Exercise goal:
From the entries below, gather each line containing the word "Under".

Dataset entries:
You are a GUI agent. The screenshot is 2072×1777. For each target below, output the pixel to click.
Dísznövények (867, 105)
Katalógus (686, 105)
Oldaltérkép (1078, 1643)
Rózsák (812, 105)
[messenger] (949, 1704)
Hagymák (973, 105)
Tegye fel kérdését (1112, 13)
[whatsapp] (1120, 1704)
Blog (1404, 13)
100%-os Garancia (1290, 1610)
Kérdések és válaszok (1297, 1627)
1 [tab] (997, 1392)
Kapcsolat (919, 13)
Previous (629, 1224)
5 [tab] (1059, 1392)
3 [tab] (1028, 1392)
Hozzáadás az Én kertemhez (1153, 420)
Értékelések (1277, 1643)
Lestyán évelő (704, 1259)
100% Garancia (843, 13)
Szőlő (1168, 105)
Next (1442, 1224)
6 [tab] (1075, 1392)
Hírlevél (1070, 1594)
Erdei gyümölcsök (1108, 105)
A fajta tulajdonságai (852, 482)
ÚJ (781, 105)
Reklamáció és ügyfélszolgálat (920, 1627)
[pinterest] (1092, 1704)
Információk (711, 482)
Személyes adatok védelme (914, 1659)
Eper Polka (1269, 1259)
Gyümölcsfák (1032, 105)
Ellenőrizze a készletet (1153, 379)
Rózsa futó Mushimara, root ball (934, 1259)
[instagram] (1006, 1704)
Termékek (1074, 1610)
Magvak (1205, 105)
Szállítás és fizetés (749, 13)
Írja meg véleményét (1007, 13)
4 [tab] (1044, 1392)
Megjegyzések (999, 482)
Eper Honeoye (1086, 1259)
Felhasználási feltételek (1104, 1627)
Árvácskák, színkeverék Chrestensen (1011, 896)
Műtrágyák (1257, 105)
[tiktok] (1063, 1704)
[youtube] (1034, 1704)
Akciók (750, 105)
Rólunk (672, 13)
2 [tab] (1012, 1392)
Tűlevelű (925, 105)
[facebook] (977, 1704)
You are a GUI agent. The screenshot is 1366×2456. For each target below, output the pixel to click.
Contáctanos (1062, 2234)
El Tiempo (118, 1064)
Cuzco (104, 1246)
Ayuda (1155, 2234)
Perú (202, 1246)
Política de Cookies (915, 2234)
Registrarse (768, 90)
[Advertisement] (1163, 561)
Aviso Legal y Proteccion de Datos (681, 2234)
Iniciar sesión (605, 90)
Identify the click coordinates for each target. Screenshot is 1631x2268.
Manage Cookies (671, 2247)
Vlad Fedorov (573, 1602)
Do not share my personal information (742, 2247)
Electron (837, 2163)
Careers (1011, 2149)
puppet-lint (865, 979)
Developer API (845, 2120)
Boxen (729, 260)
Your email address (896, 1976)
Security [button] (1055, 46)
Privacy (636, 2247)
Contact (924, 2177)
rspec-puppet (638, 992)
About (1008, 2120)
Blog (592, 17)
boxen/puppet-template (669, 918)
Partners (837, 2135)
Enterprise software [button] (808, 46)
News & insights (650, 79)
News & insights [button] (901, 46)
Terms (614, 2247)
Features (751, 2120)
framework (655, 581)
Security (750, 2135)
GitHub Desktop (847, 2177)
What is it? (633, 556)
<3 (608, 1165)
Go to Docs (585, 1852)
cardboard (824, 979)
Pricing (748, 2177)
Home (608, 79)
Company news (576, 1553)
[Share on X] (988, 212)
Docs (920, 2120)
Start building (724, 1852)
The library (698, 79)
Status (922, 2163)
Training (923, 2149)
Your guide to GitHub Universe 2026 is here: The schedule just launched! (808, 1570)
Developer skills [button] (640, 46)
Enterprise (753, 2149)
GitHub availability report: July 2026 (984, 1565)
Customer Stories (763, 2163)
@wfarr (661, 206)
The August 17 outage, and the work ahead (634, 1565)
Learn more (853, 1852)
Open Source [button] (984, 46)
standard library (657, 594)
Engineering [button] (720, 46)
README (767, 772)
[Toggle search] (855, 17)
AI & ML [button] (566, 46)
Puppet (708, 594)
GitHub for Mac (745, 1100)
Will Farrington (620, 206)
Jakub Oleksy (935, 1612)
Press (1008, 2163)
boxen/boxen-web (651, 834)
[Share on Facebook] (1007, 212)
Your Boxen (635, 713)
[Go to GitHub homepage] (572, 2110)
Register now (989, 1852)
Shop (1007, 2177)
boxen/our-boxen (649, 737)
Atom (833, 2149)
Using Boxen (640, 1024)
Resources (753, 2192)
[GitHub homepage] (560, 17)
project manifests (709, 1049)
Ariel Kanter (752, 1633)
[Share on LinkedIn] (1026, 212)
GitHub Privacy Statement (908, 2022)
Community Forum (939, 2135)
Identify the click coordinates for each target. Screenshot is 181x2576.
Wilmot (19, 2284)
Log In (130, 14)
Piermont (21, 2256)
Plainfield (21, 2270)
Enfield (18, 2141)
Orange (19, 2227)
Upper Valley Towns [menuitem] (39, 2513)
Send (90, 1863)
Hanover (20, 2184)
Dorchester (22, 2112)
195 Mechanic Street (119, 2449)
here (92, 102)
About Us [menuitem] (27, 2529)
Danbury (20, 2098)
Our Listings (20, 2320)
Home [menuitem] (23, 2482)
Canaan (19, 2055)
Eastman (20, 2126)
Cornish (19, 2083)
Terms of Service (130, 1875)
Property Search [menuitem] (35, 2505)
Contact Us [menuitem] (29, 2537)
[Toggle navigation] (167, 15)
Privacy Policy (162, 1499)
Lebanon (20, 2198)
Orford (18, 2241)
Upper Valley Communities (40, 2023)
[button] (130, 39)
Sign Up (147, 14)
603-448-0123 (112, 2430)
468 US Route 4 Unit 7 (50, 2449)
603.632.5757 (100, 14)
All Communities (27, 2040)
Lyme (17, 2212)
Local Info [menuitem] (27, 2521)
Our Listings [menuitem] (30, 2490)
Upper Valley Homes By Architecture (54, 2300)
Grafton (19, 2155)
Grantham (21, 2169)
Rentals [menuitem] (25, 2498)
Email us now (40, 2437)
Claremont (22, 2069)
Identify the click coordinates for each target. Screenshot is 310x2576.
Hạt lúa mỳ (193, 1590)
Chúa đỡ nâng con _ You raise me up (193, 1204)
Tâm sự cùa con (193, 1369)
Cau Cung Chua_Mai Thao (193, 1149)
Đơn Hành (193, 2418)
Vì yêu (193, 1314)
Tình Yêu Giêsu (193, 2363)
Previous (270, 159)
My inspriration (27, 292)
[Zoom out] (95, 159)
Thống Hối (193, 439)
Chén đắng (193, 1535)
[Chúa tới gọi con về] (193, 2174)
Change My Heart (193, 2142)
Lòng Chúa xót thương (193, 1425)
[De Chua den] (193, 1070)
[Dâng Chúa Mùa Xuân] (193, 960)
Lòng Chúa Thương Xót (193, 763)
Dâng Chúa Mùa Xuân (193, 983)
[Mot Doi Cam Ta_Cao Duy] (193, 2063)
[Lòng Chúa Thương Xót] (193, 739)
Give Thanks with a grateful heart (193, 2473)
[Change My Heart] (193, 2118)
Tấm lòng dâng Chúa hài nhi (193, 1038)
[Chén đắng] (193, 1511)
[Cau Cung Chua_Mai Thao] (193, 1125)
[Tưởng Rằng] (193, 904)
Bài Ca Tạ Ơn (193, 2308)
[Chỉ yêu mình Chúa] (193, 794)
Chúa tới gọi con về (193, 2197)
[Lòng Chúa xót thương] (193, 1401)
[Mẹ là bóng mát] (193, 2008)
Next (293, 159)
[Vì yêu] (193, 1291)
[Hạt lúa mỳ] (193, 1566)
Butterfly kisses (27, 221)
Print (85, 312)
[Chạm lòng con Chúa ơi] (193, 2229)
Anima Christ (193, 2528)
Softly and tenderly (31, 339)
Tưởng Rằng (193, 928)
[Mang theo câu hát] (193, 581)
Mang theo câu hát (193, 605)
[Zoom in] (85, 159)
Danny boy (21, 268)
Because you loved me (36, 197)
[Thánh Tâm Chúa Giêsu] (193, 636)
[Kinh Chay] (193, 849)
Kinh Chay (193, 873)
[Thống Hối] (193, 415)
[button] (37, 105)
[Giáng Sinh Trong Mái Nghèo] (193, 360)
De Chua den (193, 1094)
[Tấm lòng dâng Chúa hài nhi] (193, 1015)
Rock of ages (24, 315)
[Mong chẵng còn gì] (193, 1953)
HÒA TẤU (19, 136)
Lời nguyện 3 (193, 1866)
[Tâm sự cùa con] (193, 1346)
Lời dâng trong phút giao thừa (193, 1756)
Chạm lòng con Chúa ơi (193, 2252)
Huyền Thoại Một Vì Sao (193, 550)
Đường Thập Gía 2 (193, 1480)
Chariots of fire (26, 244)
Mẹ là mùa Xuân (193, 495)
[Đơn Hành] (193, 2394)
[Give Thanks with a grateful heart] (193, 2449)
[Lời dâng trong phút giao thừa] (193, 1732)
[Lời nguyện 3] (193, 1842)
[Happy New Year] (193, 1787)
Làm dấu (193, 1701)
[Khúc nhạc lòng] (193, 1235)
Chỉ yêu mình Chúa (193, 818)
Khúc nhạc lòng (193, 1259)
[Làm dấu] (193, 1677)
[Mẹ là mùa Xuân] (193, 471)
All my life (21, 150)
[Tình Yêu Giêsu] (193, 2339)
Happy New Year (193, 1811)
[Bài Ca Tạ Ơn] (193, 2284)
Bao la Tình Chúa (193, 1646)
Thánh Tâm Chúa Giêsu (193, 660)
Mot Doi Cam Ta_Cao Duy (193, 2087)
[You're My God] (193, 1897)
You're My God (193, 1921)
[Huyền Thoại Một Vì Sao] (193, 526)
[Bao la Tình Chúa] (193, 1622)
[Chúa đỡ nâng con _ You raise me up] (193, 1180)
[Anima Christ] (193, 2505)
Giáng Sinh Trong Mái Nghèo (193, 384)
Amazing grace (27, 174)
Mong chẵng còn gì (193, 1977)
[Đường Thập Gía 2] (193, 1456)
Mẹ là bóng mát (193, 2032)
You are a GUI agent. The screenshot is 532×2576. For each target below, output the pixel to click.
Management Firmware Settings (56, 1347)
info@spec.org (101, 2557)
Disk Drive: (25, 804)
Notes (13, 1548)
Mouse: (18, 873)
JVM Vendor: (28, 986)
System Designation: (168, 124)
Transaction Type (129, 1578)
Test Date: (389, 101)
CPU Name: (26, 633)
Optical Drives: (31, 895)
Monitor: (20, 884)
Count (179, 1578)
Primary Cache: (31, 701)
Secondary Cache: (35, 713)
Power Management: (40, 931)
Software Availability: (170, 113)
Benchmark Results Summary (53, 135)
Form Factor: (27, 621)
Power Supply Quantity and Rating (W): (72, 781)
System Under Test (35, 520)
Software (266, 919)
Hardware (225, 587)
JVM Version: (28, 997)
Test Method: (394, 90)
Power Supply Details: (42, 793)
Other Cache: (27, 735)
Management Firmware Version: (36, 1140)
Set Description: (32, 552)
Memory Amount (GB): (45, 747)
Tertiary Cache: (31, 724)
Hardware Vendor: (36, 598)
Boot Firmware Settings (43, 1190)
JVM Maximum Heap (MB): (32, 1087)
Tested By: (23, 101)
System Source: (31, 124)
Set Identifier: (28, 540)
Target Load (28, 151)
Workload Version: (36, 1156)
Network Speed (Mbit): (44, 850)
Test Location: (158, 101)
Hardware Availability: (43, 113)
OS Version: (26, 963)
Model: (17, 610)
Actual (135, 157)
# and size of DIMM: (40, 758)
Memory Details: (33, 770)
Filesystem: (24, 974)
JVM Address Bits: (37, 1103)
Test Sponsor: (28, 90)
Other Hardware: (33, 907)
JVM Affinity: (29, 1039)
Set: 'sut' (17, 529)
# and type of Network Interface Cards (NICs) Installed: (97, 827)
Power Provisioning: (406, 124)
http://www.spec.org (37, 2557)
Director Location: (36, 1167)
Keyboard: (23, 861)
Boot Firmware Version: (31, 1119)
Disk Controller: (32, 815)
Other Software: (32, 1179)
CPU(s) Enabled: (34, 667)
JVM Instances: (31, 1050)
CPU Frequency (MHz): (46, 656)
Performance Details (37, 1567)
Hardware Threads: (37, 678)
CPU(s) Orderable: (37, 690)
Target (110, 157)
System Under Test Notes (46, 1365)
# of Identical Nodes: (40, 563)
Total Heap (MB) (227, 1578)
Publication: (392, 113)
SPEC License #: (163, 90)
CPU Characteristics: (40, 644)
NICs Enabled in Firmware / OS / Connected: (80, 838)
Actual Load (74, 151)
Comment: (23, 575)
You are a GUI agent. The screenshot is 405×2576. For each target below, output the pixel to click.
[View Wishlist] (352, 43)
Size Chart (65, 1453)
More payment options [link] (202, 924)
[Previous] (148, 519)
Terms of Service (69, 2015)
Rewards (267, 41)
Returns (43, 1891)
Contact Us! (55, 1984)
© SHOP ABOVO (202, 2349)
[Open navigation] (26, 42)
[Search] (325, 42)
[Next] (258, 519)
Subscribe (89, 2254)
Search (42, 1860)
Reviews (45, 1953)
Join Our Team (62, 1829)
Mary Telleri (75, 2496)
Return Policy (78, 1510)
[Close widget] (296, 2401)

Solution for this problem:
System Under Test (35, 520)
System Under Test Notes (46, 1365)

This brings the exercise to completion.